_Activity_
Word for word, output the data that follows.

_Data section_
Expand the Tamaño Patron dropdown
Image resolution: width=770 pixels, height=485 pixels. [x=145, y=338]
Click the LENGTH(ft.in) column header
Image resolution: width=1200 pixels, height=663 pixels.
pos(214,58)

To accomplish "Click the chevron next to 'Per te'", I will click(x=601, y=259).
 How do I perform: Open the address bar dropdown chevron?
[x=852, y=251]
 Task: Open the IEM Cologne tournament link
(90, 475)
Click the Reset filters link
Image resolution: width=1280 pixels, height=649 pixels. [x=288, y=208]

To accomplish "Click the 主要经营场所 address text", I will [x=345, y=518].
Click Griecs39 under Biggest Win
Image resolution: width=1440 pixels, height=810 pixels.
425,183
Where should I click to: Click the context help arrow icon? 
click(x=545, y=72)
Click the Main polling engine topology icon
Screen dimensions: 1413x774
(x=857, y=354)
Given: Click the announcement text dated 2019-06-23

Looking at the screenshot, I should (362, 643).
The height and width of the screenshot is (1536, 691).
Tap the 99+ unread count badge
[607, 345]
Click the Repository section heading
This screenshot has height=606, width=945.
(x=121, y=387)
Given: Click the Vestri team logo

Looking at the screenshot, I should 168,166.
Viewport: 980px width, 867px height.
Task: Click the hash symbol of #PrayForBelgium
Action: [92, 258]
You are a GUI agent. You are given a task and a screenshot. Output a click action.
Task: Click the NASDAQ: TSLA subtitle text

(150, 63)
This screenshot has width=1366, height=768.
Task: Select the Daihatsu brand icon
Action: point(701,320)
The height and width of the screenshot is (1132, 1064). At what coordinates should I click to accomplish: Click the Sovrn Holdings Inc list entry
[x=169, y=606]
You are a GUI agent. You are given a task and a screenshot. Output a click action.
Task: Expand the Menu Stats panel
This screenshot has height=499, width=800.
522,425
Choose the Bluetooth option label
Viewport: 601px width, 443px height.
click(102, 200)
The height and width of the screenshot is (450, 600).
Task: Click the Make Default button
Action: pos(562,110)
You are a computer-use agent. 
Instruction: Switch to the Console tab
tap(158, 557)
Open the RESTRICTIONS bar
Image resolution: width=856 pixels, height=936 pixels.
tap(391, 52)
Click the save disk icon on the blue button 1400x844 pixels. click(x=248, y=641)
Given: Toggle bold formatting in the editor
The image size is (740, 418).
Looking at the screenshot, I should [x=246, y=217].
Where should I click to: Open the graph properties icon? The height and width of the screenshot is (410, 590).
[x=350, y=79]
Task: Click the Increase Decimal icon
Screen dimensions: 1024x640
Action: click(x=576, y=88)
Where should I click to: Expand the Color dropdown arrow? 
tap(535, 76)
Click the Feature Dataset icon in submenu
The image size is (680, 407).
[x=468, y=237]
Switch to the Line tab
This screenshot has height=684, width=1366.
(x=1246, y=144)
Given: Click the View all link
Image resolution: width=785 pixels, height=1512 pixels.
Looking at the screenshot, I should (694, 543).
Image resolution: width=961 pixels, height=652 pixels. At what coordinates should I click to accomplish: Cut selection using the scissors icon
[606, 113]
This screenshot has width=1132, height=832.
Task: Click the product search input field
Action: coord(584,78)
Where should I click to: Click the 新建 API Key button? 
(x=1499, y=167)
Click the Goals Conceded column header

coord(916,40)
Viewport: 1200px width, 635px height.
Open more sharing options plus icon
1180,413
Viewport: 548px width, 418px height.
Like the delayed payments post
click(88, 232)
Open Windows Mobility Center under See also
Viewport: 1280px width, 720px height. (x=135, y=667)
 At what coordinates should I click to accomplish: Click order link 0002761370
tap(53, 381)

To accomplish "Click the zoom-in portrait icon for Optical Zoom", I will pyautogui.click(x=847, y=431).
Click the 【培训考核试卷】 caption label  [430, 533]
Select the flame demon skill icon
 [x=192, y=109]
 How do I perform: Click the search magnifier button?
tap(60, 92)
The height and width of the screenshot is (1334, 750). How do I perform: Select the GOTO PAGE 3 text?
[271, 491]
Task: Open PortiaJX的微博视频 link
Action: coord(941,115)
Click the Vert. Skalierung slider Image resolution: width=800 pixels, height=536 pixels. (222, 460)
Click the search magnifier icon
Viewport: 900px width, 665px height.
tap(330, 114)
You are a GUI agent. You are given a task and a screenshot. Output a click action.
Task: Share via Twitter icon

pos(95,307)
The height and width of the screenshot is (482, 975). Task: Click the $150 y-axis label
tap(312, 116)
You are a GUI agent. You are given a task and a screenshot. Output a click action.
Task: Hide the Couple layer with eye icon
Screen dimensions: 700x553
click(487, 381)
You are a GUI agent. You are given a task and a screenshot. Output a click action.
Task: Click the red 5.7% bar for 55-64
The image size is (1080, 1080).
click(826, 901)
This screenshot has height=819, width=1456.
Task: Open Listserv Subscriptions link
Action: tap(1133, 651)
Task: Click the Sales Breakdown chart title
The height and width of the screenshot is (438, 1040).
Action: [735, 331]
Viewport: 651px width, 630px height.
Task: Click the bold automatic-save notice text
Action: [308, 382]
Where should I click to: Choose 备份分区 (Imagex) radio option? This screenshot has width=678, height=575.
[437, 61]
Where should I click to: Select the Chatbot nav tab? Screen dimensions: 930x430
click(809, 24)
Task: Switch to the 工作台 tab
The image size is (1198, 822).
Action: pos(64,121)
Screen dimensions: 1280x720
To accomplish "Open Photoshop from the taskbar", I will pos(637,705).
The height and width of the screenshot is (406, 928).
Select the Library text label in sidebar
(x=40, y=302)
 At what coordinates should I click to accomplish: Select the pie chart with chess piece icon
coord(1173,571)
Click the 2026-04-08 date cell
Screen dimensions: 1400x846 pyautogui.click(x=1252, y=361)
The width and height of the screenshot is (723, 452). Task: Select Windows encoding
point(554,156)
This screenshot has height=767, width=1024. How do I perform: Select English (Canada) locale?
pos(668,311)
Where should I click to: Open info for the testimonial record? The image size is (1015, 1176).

_Exercise output_
Expand the Tamaño Patron dropdown
Image resolution: width=770 pixels, height=485 pixels. [x=145, y=338]
Click the LENGTH(ft.in) column header
Image resolution: width=1200 pixels, height=663 pixels.
pos(214,58)

To accomplish "Click the chevron next to 'Per te'", I will click(x=601, y=259).
 How do I perform: Open the address bar dropdown chevron?
[x=852, y=251]
 Task: Open the IEM Cologne tournament link
(90, 475)
Click the Reset filters link
Image resolution: width=1280 pixels, height=649 pixels. [x=288, y=208]

To accomplish "Click the 主要经营场所 address text", I will [x=345, y=518].
Click Griecs39 under Biggest Win
Image resolution: width=1440 pixels, height=810 pixels.
425,183
Where should I click to: Click the context help arrow icon? 
click(x=545, y=72)
Click the Main polling engine topology icon
Screen dimensions: 1413x774
(x=857, y=354)
Given: Click the announcement text dated 2019-06-23

Looking at the screenshot, I should (362, 643).
The height and width of the screenshot is (1536, 691).
Tap the 99+ unread count badge
[607, 345]
Click the Repository section heading
This screenshot has height=606, width=945.
(x=121, y=387)
Given: Click the Vestri team logo

Looking at the screenshot, I should 168,166.
Viewport: 980px width, 867px height.
Task: Click the hash symbol of #PrayForBelgium
Action: [92, 258]
You are a GUI agent. You are given a task and a screenshot. Output a click action.
Task: Click the NASDAQ: TSLA subtitle text

(150, 63)
This screenshot has width=1366, height=768.
Task: Select the Daihatsu brand icon
Action: point(701,320)
The height and width of the screenshot is (1132, 1064). At what coordinates should I click to accomplish: Click the Sovrn Holdings Inc list entry
[x=169, y=606]
You are a GUI agent. You are given a task and a screenshot. Output a click action.
Task: Expand the Menu Stats panel
This screenshot has height=499, width=800.
522,425
Choose the Bluetooth option label
Viewport: 601px width, 443px height.
click(102, 200)
The height and width of the screenshot is (450, 600).
Task: Click the Make Default button
Action: pos(562,110)
You are a computer-use agent. 
Instruction: Switch to the Console tab
tap(158, 557)
Open the RESTRICTIONS bar
Image resolution: width=856 pixels, height=936 pixels.
tap(391, 52)
Click the save disk icon on the blue button 1400x844 pixels. click(x=248, y=641)
Given: Toggle bold formatting in the editor
The image size is (740, 418).
Looking at the screenshot, I should [x=246, y=217].
Where should I click to: Open the graph properties icon? The height and width of the screenshot is (410, 590).
[x=350, y=79]
Task: Click the Increase Decimal icon
Screen dimensions: 1024x640
Action: click(x=576, y=88)
Where should I click to: Expand the Color dropdown arrow? 
tap(535, 76)
Click the Feature Dataset icon in submenu
The image size is (680, 407).
[x=468, y=237]
Switch to the Line tab
This screenshot has height=684, width=1366.
(x=1246, y=144)
Given: Click the View all link
Image resolution: width=785 pixels, height=1512 pixels.
Looking at the screenshot, I should (694, 543).
Image resolution: width=961 pixels, height=652 pixels. At what coordinates should I click to accomplish: Cut selection using the scissors icon
[606, 113]
This screenshot has width=1132, height=832.
Task: Click the product search input field
Action: coord(584,78)
Where should I click to: Click the 新建 API Key button? 
(x=1499, y=167)
Click the Goals Conceded column header

coord(916,40)
Viewport: 1200px width, 635px height.
Open more sharing options plus icon
1180,413
Viewport: 548px width, 418px height.
Like the delayed payments post
click(88, 232)
Open Windows Mobility Center under See also
Viewport: 1280px width, 720px height. (x=135, y=667)
 At what coordinates should I click to accomplish: Click order link 0002761370
tap(53, 381)

To accomplish "Click the zoom-in portrait icon for Optical Zoom", I will pyautogui.click(x=847, y=431).
Click the 【培训考核试卷】 caption label  [430, 533]
Select the flame demon skill icon
 [x=192, y=109]
 How do I perform: Click the search magnifier button?
tap(60, 92)
The height and width of the screenshot is (1334, 750). How do I perform: Select the GOTO PAGE 3 text?
[271, 491]
Task: Open PortiaJX的微博视频 link
Action: coord(941,115)
Click the Vert. Skalierung slider Image resolution: width=800 pixels, height=536 pixels. (222, 460)
Click the search magnifier icon
Viewport: 900px width, 665px height.
tap(330, 114)
You are a GUI agent. You are given a task and a screenshot. Output a click action.
Task: Share via Twitter icon

pos(95,307)
The height and width of the screenshot is (482, 975). Task: Click the $150 y-axis label
tap(312, 116)
You are a GUI agent. You are given a task and a screenshot. Output a click action.
Task: Hide the Couple layer with eye icon
Screen dimensions: 700x553
click(487, 381)
You are a GUI agent. You are given a task and a screenshot. Output a click action.
Task: Click the red 5.7% bar for 55-64
The image size is (1080, 1080).
click(826, 901)
This screenshot has height=819, width=1456.
Task: Open Listserv Subscriptions link
Action: tap(1133, 651)
Task: Click the Sales Breakdown chart title
The height and width of the screenshot is (438, 1040).
Action: [735, 331]
Viewport: 651px width, 630px height.
Task: Click the bold automatic-save notice text
Action: [308, 382]
Where should I click to: Choose 备份分区 (Imagex) radio option? This screenshot has width=678, height=575.
[437, 61]
Where should I click to: Select the Chatbot nav tab? Screen dimensions: 930x430
click(809, 24)
Task: Switch to the 工作台 tab
The image size is (1198, 822).
Action: pos(64,121)
Screen dimensions: 1280x720
To accomplish "Open Photoshop from the taskbar", I will pos(637,705).
The height and width of the screenshot is (406, 928).
Select the Library text label in sidebar
(x=40, y=302)
 At what coordinates should I click to accomplish: Select the pie chart with chess piece icon
coord(1173,571)
Click the 2026-04-08 date cell
Screen dimensions: 1400x846 pyautogui.click(x=1252, y=361)
The width and height of the screenshot is (723, 452). Task: Select Windows encoding
point(554,156)
This screenshot has height=767, width=1024. How do I perform: Select English (Canada) locale?
pos(668,311)
Where should I click to: Open info for the testimonial record? The image size is (1015, 1176).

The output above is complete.